▶ **INSTRUCTIONS FOR THE TASK**
Each entry needs to be given again, character for character.

----- ENTRIES SUPPLIED -----

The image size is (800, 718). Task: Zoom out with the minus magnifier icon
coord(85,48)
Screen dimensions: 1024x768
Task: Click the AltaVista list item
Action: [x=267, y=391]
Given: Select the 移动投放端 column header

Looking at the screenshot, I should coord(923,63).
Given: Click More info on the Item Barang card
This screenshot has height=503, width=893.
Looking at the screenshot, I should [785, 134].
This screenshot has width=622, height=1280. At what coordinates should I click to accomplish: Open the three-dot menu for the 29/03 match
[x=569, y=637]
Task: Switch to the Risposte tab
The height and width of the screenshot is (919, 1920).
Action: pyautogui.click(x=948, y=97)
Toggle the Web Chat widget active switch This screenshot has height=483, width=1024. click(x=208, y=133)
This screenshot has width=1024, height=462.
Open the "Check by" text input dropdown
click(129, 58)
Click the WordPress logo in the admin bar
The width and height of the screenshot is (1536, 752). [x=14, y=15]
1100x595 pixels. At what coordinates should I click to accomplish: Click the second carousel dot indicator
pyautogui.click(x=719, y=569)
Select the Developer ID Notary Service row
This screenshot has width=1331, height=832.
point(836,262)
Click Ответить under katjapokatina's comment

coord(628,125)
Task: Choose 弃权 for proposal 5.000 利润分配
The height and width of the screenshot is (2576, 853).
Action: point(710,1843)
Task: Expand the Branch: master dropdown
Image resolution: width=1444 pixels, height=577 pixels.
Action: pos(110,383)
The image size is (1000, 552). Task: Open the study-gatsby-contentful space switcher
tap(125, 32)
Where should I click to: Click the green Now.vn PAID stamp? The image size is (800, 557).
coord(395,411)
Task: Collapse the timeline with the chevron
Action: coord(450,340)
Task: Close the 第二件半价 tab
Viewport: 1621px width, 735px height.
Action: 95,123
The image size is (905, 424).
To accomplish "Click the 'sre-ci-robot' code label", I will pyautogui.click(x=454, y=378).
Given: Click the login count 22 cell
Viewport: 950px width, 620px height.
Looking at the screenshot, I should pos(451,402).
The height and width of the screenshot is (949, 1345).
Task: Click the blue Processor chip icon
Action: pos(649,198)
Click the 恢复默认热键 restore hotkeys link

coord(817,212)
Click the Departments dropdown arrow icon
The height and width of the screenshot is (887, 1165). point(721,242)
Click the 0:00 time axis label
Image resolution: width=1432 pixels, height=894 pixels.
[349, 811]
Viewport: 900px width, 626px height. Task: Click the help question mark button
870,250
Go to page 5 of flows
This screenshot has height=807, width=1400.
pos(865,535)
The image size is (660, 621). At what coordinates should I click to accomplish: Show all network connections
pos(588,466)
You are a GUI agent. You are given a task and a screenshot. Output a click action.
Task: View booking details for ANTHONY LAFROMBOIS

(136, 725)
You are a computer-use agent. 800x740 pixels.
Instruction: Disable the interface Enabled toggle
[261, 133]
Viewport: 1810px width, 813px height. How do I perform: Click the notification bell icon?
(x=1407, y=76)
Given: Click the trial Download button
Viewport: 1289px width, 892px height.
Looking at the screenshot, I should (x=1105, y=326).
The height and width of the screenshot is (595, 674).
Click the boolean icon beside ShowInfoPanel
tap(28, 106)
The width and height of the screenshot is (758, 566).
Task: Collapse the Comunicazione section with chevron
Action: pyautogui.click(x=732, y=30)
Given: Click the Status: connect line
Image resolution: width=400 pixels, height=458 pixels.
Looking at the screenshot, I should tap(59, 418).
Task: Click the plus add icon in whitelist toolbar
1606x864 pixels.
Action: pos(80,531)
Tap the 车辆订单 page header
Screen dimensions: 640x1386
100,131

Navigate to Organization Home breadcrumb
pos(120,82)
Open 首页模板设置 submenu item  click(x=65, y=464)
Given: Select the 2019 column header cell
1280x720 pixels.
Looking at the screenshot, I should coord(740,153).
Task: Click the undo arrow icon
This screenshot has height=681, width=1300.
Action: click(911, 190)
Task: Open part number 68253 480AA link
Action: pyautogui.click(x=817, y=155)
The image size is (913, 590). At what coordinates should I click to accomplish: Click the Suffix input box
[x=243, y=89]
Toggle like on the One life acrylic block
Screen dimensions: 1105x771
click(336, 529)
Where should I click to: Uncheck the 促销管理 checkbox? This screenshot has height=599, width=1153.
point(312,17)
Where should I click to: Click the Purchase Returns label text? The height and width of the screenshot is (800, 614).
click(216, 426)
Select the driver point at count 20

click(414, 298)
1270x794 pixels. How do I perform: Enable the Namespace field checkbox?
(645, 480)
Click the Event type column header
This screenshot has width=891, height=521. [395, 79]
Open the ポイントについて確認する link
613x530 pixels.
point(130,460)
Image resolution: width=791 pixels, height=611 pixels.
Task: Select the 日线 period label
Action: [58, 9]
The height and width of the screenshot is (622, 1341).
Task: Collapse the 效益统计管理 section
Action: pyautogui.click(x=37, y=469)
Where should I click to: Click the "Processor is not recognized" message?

-----

▶ **RESPONSE AREA**
The image size is (800, 718). Task: Zoom out with the minus magnifier icon
coord(85,48)
Screen dimensions: 1024x768
Task: Click the AltaVista list item
Action: [x=267, y=391]
Given: Select the 移动投放端 column header

Looking at the screenshot, I should coord(923,63).
Given: Click More info on the Item Barang card
This screenshot has height=503, width=893.
Looking at the screenshot, I should [785, 134].
This screenshot has width=622, height=1280. At what coordinates should I click to accomplish: Open the three-dot menu for the 29/03 match
[x=569, y=637]
Task: Switch to the Risposte tab
The height and width of the screenshot is (919, 1920).
Action: pyautogui.click(x=948, y=97)
Toggle the Web Chat widget active switch This screenshot has height=483, width=1024. click(x=208, y=133)
This screenshot has width=1024, height=462.
Open the "Check by" text input dropdown
click(129, 58)
Click the WordPress logo in the admin bar
The width and height of the screenshot is (1536, 752). [x=14, y=15]
1100x595 pixels. At what coordinates should I click to accomplish: Click the second carousel dot indicator
pyautogui.click(x=719, y=569)
Select the Developer ID Notary Service row
This screenshot has width=1331, height=832.
point(836,262)
Click Ответить under katjapokatina's comment

coord(628,125)
Task: Choose 弃权 for proposal 5.000 利润分配
The height and width of the screenshot is (2576, 853).
Action: point(710,1843)
Task: Expand the Branch: master dropdown
Image resolution: width=1444 pixels, height=577 pixels.
Action: pos(110,383)
The image size is (1000, 552). Task: Open the study-gatsby-contentful space switcher
tap(125, 32)
Where should I click to: Click the green Now.vn PAID stamp? The image size is (800, 557).
coord(395,411)
Task: Collapse the timeline with the chevron
Action: coord(450,340)
Task: Close the 第二件半价 tab
Viewport: 1621px width, 735px height.
Action: 95,123
The image size is (905, 424).
To accomplish "Click the 'sre-ci-robot' code label", I will pyautogui.click(x=454, y=378).
Given: Click the login count 22 cell
Viewport: 950px width, 620px height.
Looking at the screenshot, I should pos(451,402).
The height and width of the screenshot is (949, 1345).
Task: Click the blue Processor chip icon
Action: pos(649,198)
Click the 恢复默认热键 restore hotkeys link

coord(817,212)
Click the Departments dropdown arrow icon
The height and width of the screenshot is (887, 1165). point(721,242)
Click the 0:00 time axis label
Image resolution: width=1432 pixels, height=894 pixels.
[349, 811]
Viewport: 900px width, 626px height. Task: Click the help question mark button
870,250
Go to page 5 of flows
This screenshot has height=807, width=1400.
pos(865,535)
The image size is (660, 621). At what coordinates should I click to accomplish: Show all network connections
pos(588,466)
You are a GUI agent. You are given a task and a screenshot. Output a click action.
Task: View booking details for ANTHONY LAFROMBOIS

(136, 725)
You are a computer-use agent. 800x740 pixels.
Instruction: Disable the interface Enabled toggle
[261, 133]
Viewport: 1810px width, 813px height. How do I perform: Click the notification bell icon?
(x=1407, y=76)
Given: Click the trial Download button
Viewport: 1289px width, 892px height.
Looking at the screenshot, I should (x=1105, y=326).
The height and width of the screenshot is (595, 674).
Click the boolean icon beside ShowInfoPanel
tap(28, 106)
The width and height of the screenshot is (758, 566).
Task: Collapse the Comunicazione section with chevron
Action: pyautogui.click(x=732, y=30)
Given: Click the Status: connect line
Image resolution: width=400 pixels, height=458 pixels.
Looking at the screenshot, I should tap(59, 418).
Task: Click the plus add icon in whitelist toolbar
1606x864 pixels.
Action: pos(80,531)
Tap the 车辆订单 page header
Screen dimensions: 640x1386
100,131

Navigate to Organization Home breadcrumb
pos(120,82)
Open 首页模板设置 submenu item  click(x=65, y=464)
Given: Select the 2019 column header cell
1280x720 pixels.
Looking at the screenshot, I should coord(740,153).
Task: Click the undo arrow icon
This screenshot has height=681, width=1300.
Action: click(911, 190)
Task: Open part number 68253 480AA link
Action: pyautogui.click(x=817, y=155)
The image size is (913, 590). At what coordinates should I click to accomplish: Click the Suffix input box
[x=243, y=89]
Toggle like on the One life acrylic block
Screen dimensions: 1105x771
click(336, 529)
Where should I click to: Uncheck the 促销管理 checkbox? This screenshot has height=599, width=1153.
point(312,17)
Where should I click to: Click the Purchase Returns label text? The height and width of the screenshot is (800, 614).
click(216, 426)
Select the driver point at count 20

click(414, 298)
1270x794 pixels. How do I perform: Enable the Namespace field checkbox?
(645, 480)
Click the Event type column header
This screenshot has width=891, height=521. [395, 79]
Open the ポイントについて確認する link
613x530 pixels.
point(130,460)
Image resolution: width=791 pixels, height=611 pixels.
Task: Select the 日线 period label
Action: [58, 9]
The height and width of the screenshot is (622, 1341).
Task: Collapse the 效益统计管理 section
Action: pyautogui.click(x=37, y=469)
Where should I click to: Click the "Processor is not recognized" message?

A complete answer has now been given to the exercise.